La sua grande capacità è quella di riuscire ad essere semplice, mai banale, e quella di consegnare canzoni incandescenti anche se sono chitarra e voce. Le consegna con una struttura impeccabile, certo Taketo è qui per questo, qualche taglio di qua, qualche strumentale di troppo, qualche passaggio da allungare, l’intervento è più sulla veste delle canzoni, sugli arrangiamenti, l’interpretazione delle voci, intensità, cori, ma ecco la struttura ossea delle canzoni di Bianco è sempre solidissima: uno scheletro che cammina e ti viene a dire cose dolcissime e tristissime sulla sua vita di carne ed ossa che è stata vita fino a poco prima di diventare suono, di diventare una catena di immagini, semplici e da seguire come quando ti stendi sulla battigia e ti rilassi magari con la testa appoggiata a un sasso, il corpo segue l’andamento delle onde, e non ha né caldo né freddo, sta bene. In quel momento è lì nell’acqua, che sarebbe lì a prescindere da lui, magari in un angolo di paradiso. Sono così le canzoni di Bianco per me, stanno lì, se ti ci stendi dentro arrivano al nocciolo della bellezza, quella che si può solo sentire a pelle, non c’è inutile eccitazione, o forzata tristezza, è tutto intenso ma mite, naturale, nel senso più godurioso del termine, soprattutto in questo momento di collasso climatico.

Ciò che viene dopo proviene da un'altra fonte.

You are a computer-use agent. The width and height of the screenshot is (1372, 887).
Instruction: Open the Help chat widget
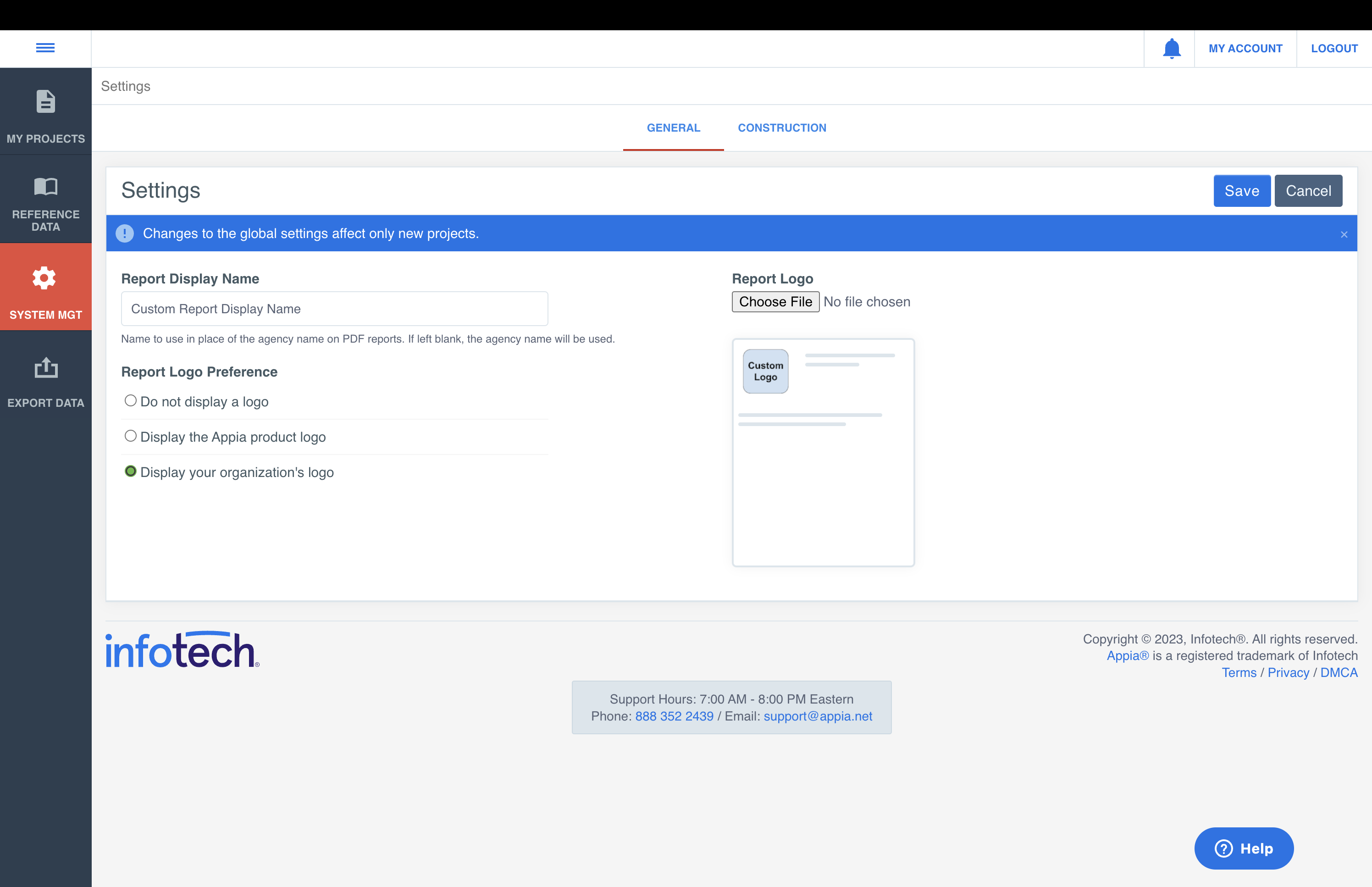[x=1244, y=848]
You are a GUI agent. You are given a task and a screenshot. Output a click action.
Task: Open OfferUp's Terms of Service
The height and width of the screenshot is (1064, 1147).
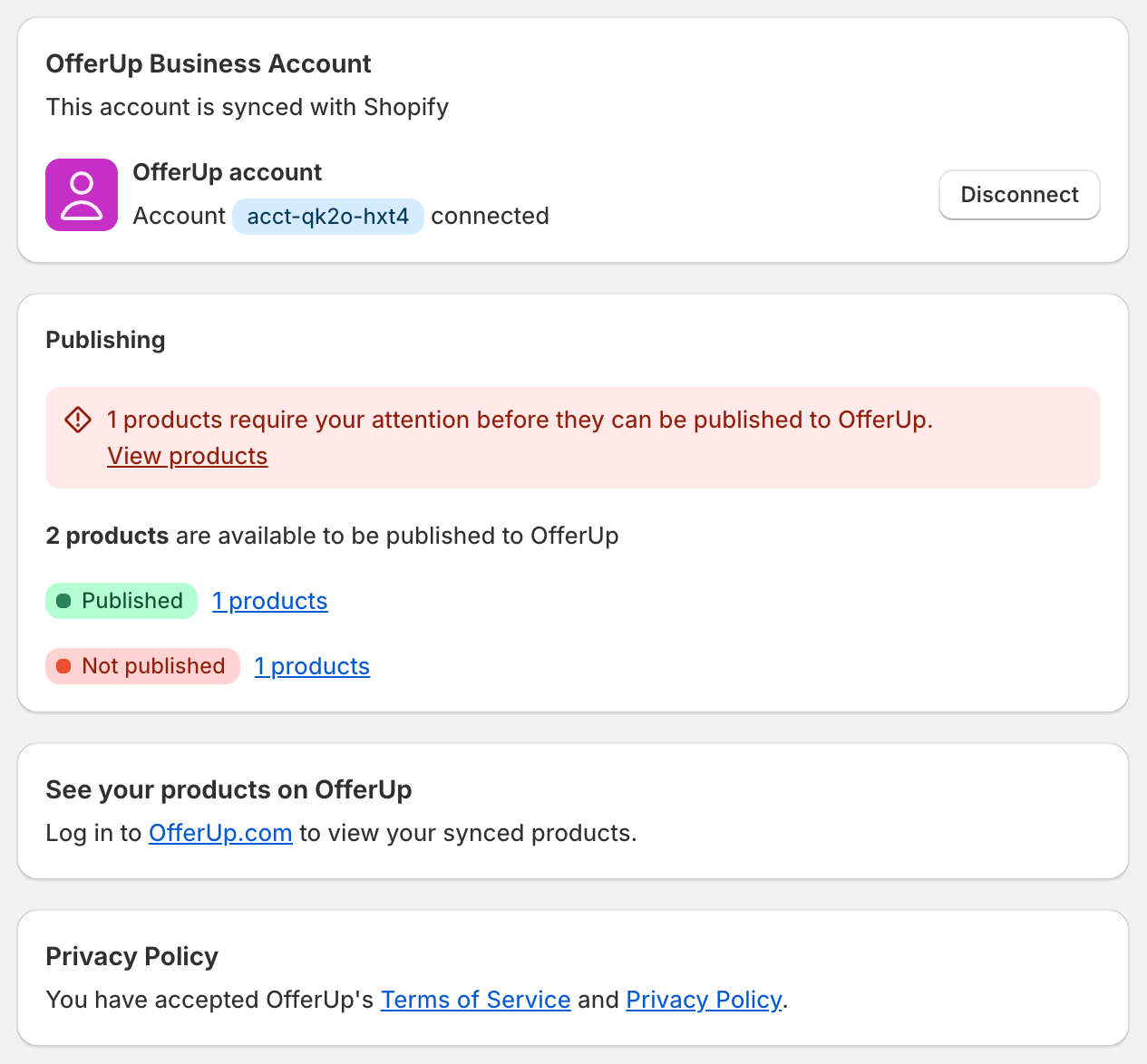(x=475, y=999)
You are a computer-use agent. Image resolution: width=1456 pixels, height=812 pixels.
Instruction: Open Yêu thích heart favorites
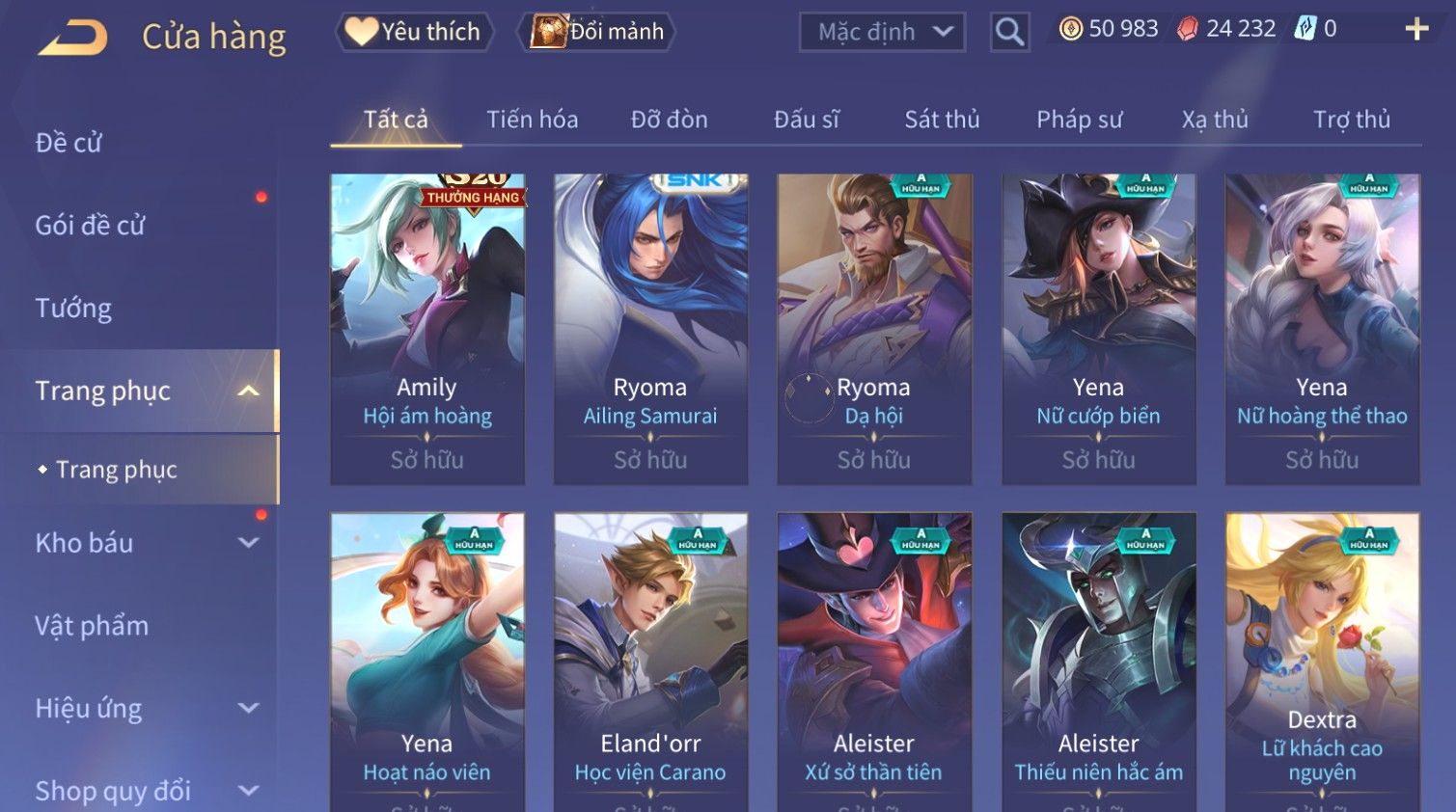(x=414, y=32)
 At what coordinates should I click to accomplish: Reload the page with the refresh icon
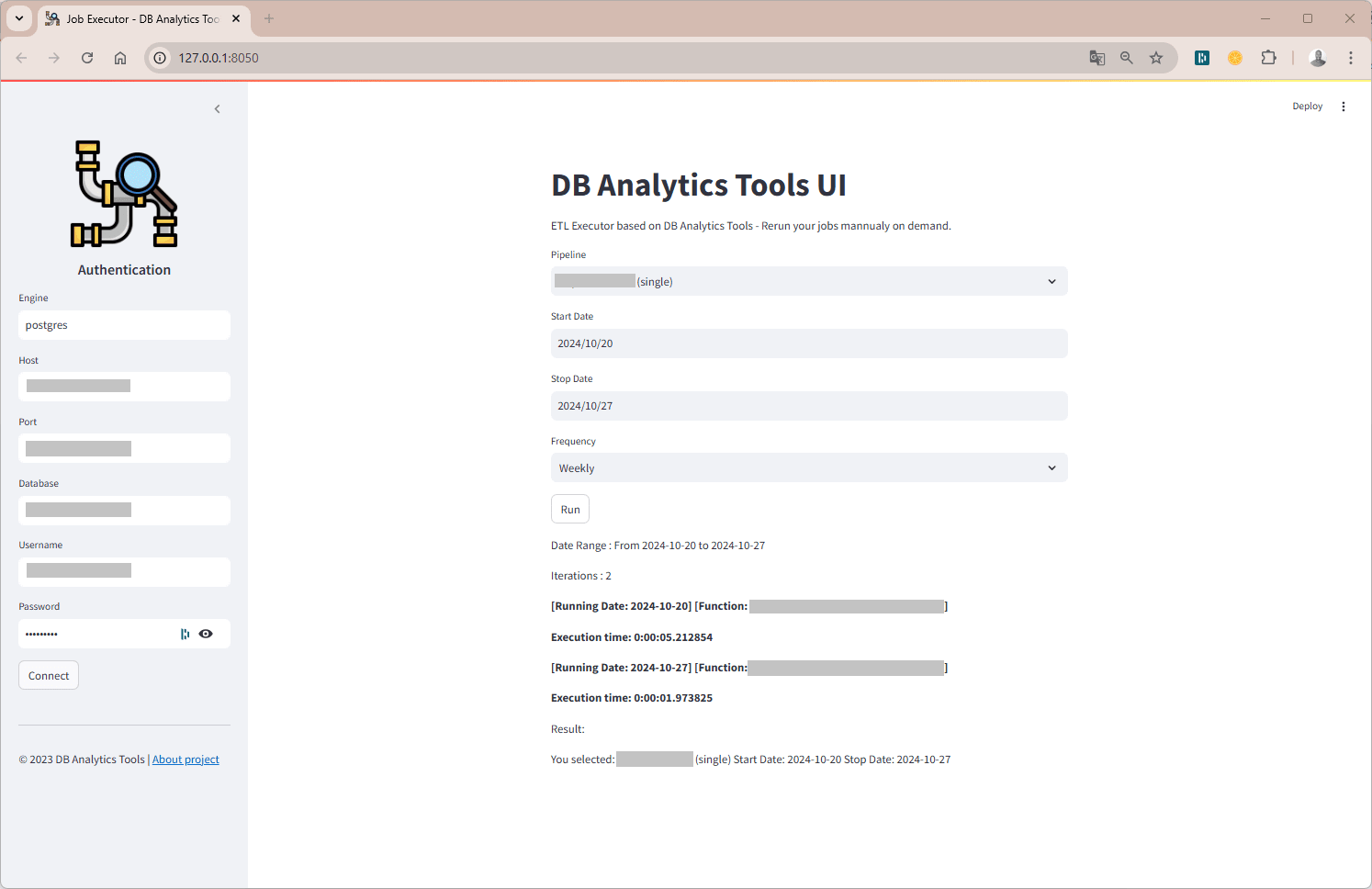(87, 58)
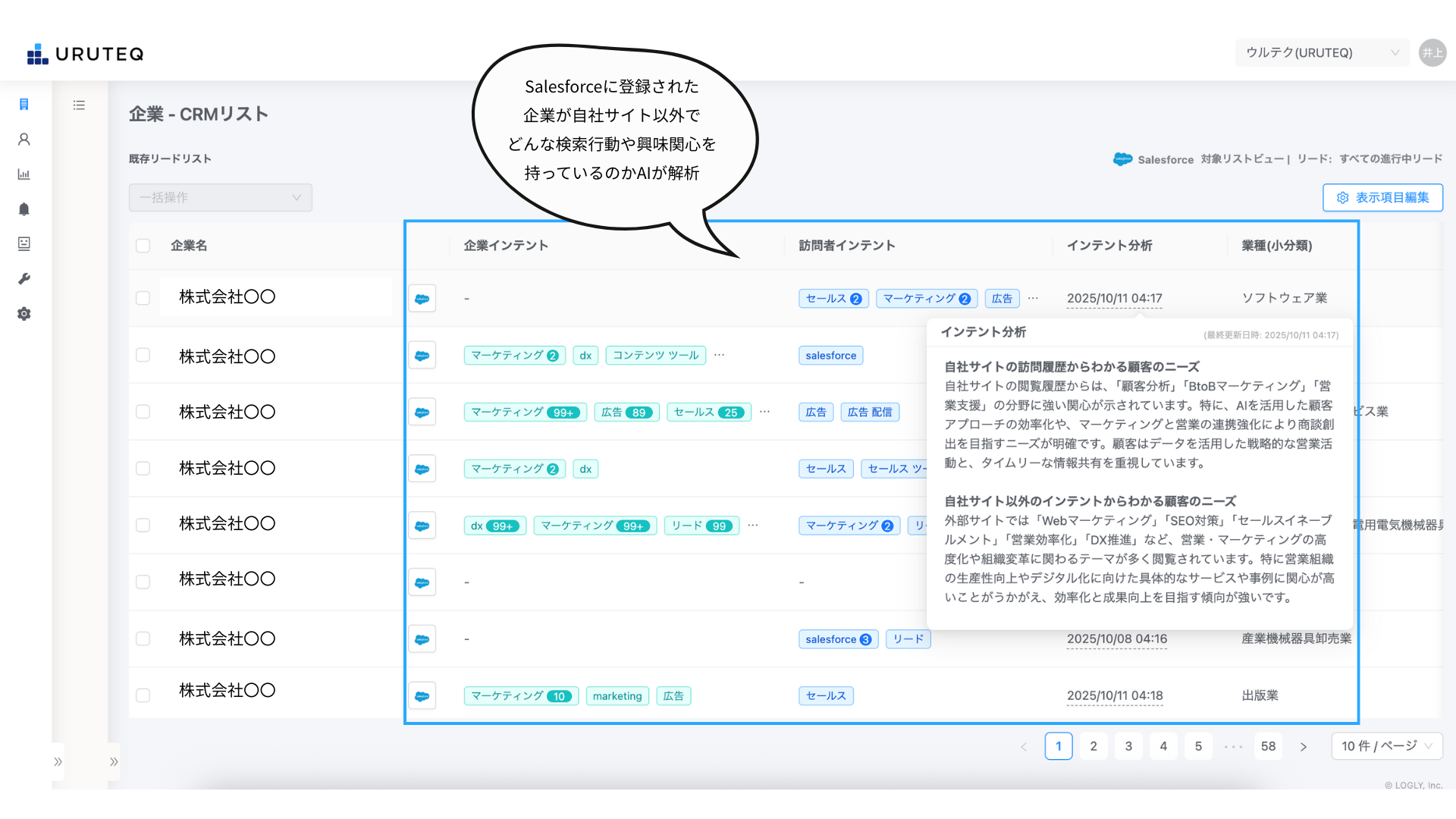Open the 10 件 / ページ page size dropdown
This screenshot has width=1456, height=819.
[x=1386, y=746]
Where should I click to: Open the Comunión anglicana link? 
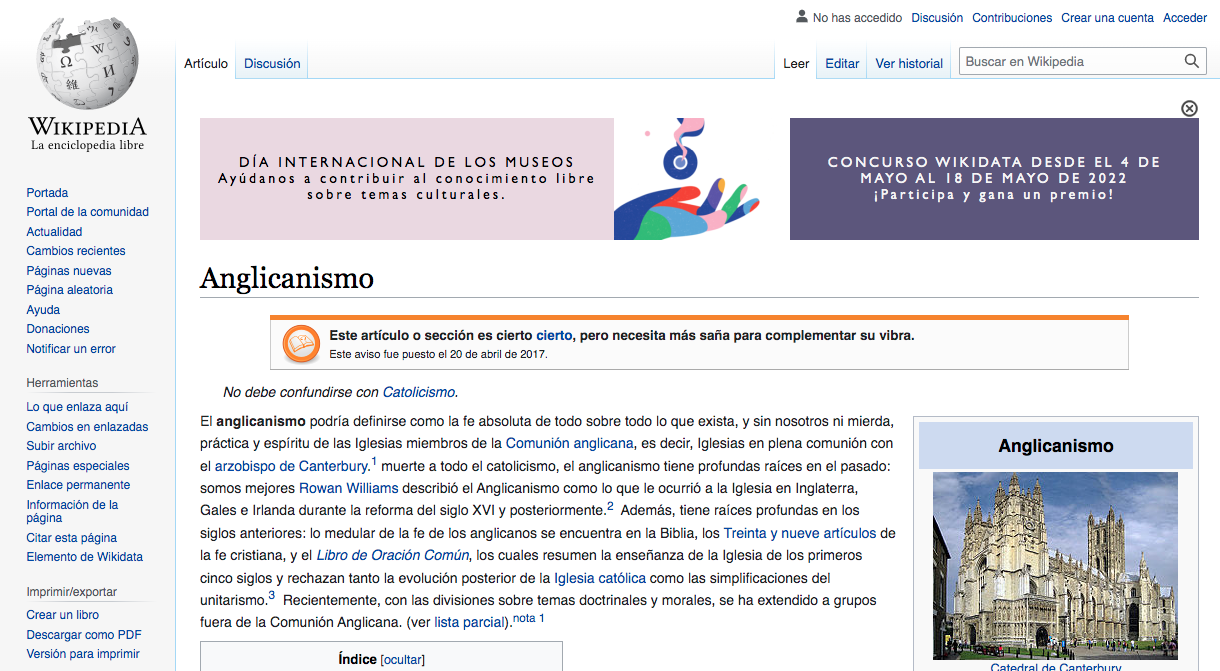tap(569, 443)
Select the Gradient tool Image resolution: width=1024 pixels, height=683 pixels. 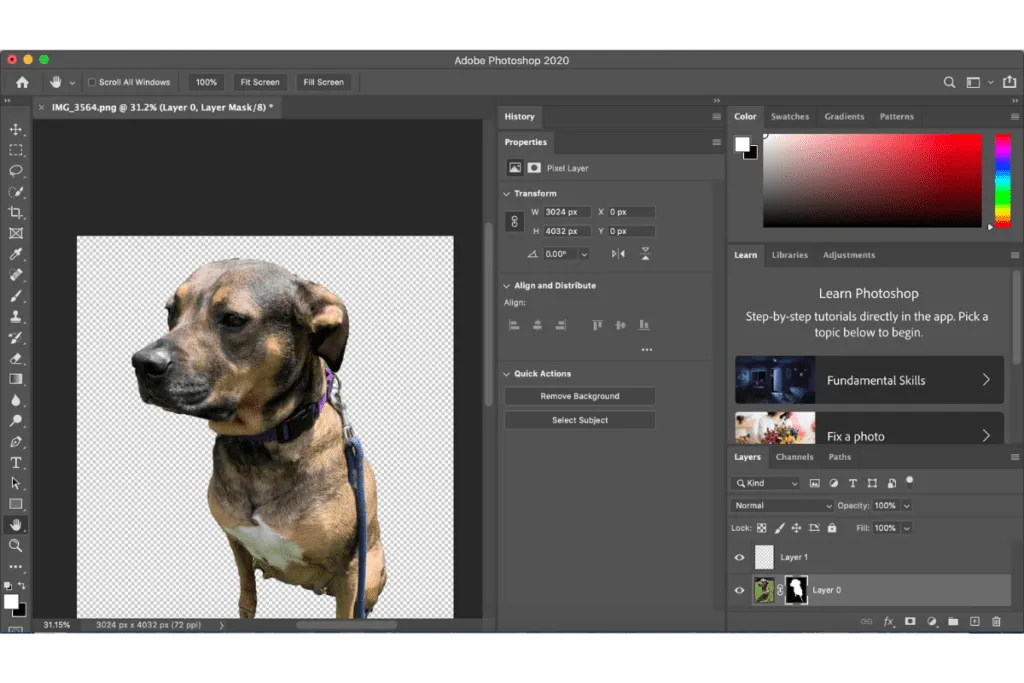point(14,379)
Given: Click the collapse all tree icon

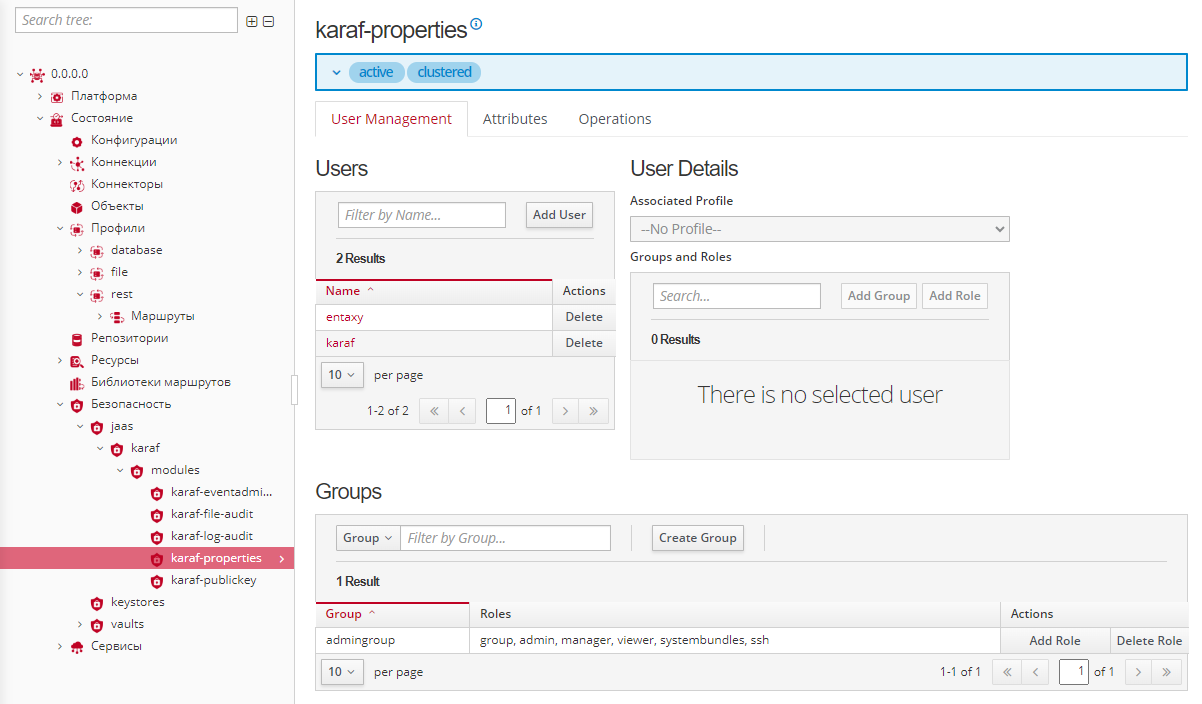Looking at the screenshot, I should pyautogui.click(x=268, y=21).
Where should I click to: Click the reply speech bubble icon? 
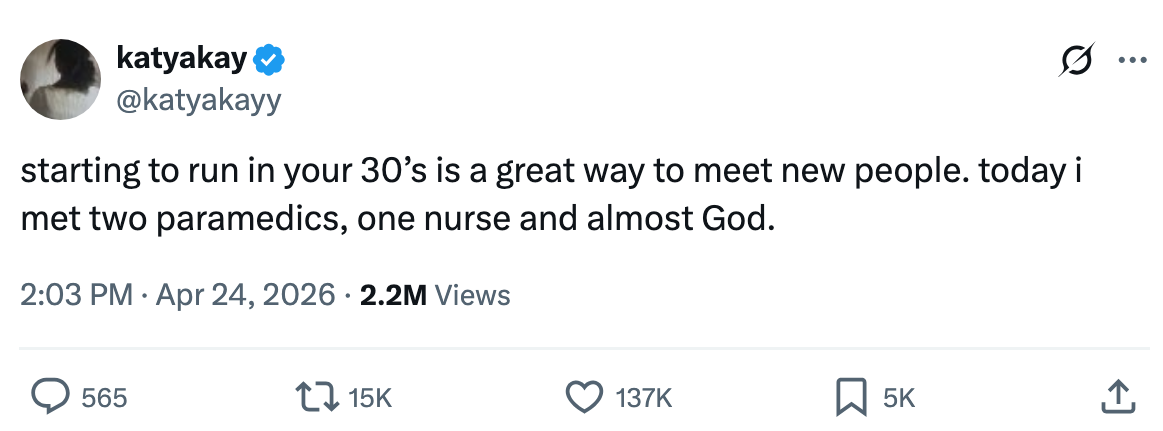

Alle canzoni di Bianco ti ci devi abbandonare, non chiedono niente in cambio ma ti riempiono gli occhi di lacrime, c’è il Battisti di Umanamente uomo: il sogno e la sgroova degli Alabama Shakes, l’ironia di Wilco e la sintesi spiazzante di Sixto Rodríguez.
Bianco se torni da lui è sempre lì ed è bello.
Come Formentera, che anche se non ci vai è sempre bella.
Ci sono due grandi temi che Bianco tratta nelle sue canzoni, secondo me da sempre, che sono il tempo e la paura. E sono due vettori su cui molte delle nostre vite si misurano. Allora è bello vederli evolvere e capire a che punto sei del diagramma. Spoiler: in questo disco la trama si infittisce e Bianco è cambiato, ha gli occhi spalancati sulla vita, e in questo album si aggiunge un elemento nuovo gigante: la gratitudine.
L’industria discografica ha un brutto vizio, ci sono sempre dei compromessi da fare, e uno si convince che farli sia necessario, perché la musica è una pratica collettiva, e quindi devi dare retta alle persone con cui lavori, alla discografica, al manager, al produttore, però spesso gli sforzi sono tesi alla riuscita economica del progetto. E ci sta, è normale. Non dico sia giusto, ma è normale.
Ma qui è diverso, questa situazione è estremante protetta e libera allo stesso tempo.
Aver partecipato alla realizzazione di questo album mi ha fatto toccare di nuovo con mano il nocciolo della questione: espressione profonda di sé e quindi unica, condivisione, fiducia nel futuro, bellezza oggettiva. Non esiste giudizio su un disco del genere, è bello e basta, come può essere bella e basta una nascita, quando una cosa nasce non puoi dire, mah meh mmm però insomma, è un atto così potente che stai zitto e ne riconosci gli sforzi, il lavoro delle ostetriche, dei medici, anni e anni di studio messi a servizio di un atto naturale e dolorosissimo ma commovente dalla gioia.
Insomma io amo questo album e amo Bianco.
Lunga vita alla musica suonata, alle amicizie, alle ville sul mare, alla ricerca, all’espressione profonda di sé.